Music has been devalued. It’s just what’s happened as a result of mp3s, free downloads, file sharing and ease of access to music. Right?
Is it just me – or does that sound like complete nonsense to you too?
Marked down does not equal “devalued”
For a start, just because something is, on average, less expensive than it used to be does not mean that people value it any less. In fact, quite often when things are abundant and cheap, people come to rely on them more and more heavily – and would consider life unbearable without such things.
Mobile phones do not devalue conversation any more than cheap public transit devalues travel. DVDs don’t devalue films and ready access to different cuisines from around the world does not devalue food. I could go on.
I feel like I’m explaining the utterly obvious here – but just because recordings are abundant and cheap – that doesn’t mean people hold music less dear. In fact, if anything, I’d say that music is so deeply woven into the fabric of modern life today, that its absence is virtually unthinkable.
Value is not price
There’s a great line by American humourist David Sedaris. He talks about how different countries around the world celebrate Christmas, and notes that people in European countries that open their gifts on Christmas Eve, rather than on Christmas morning, usually give small and symbolic presents rather than a lot of large, expensive items. The exchange of gifts makes up only a small part of the overall celebrations.
Sedaris notes that instead, those cultures generally prioritise tradition, togetherness, family and friendship – “whereas, I prefer things of real value.”

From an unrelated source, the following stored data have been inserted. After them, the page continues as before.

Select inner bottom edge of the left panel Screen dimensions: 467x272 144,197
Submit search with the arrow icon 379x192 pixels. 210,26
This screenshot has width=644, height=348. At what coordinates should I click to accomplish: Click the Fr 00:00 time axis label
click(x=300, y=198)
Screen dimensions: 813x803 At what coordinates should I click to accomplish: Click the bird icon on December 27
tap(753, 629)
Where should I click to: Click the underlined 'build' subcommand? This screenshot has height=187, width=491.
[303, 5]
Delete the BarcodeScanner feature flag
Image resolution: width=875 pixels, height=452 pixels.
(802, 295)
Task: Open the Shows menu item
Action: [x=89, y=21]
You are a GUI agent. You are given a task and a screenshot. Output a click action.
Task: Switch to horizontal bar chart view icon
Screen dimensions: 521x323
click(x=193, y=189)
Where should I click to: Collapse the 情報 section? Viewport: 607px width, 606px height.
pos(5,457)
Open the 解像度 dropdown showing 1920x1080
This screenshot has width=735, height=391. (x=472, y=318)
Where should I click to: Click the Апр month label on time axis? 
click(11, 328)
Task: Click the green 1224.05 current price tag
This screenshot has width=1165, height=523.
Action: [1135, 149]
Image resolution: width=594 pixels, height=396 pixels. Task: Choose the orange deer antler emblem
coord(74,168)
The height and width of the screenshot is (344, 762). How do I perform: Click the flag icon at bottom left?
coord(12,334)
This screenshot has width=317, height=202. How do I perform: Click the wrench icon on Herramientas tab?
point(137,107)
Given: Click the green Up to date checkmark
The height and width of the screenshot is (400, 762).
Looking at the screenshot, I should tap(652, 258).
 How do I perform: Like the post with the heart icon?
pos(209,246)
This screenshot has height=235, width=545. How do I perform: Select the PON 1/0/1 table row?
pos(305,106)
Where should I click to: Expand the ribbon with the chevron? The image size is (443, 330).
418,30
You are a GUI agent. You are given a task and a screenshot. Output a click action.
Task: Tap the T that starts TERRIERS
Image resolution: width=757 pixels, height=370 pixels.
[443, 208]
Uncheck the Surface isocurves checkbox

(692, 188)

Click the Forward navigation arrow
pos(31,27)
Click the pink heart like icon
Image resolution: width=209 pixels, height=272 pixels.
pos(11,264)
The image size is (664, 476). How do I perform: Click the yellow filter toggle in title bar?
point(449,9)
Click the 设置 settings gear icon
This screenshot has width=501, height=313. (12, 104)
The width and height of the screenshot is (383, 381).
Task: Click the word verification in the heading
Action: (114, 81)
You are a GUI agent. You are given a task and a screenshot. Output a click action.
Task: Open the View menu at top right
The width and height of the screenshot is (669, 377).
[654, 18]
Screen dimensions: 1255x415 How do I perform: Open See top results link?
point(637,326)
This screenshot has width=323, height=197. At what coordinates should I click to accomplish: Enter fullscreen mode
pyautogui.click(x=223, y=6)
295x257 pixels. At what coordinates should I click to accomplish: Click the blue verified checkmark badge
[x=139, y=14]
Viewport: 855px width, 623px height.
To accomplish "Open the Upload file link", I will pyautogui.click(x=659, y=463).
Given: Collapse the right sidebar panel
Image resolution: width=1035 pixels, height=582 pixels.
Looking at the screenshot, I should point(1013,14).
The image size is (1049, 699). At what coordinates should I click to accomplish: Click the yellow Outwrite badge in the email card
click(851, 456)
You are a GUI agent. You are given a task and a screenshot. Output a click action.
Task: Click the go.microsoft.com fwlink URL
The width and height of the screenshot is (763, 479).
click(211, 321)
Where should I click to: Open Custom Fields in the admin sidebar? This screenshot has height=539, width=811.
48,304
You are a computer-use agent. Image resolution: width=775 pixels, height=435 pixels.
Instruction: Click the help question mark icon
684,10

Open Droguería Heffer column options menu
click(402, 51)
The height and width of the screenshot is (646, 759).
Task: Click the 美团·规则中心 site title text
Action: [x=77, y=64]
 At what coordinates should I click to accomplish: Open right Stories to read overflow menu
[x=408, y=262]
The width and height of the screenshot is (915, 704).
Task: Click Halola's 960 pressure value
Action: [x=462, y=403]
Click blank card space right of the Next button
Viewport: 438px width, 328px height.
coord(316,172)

The joke’s a good one (or at least, I like it), simply because it points out the absurdity of contrasting something that is good (and better the more abundant it is) with the idea of ‘value’.
Music – like friendship, togetherness and beauty – is highly prized as among the greater things in life. It’s one of those things that the more you have, the better. It doesn’t lose its value as you experience it. From a purely humanitarian point of view, everybody should have as much of those things as they can possibly handle.
Music does not equal recordings of music
I don’t know how many times I have to say this – but recordings of music are not the same thing as music. They are just one way in which people have experienced and consumed music in recent years. In fact, in the grand scheme of things, recordings have not been the main way in which music has been consumed for very long.
Before recordings, sheet music was the main method.
Not so long ago, a great many middle class families would have a piano in their living room. Music was played by (horror of horrors) amateurs, and if teens wanted to invite their girlfriends over to listen to the latest hit songs, they would get the sheet music, sit down together on the piano stool and play.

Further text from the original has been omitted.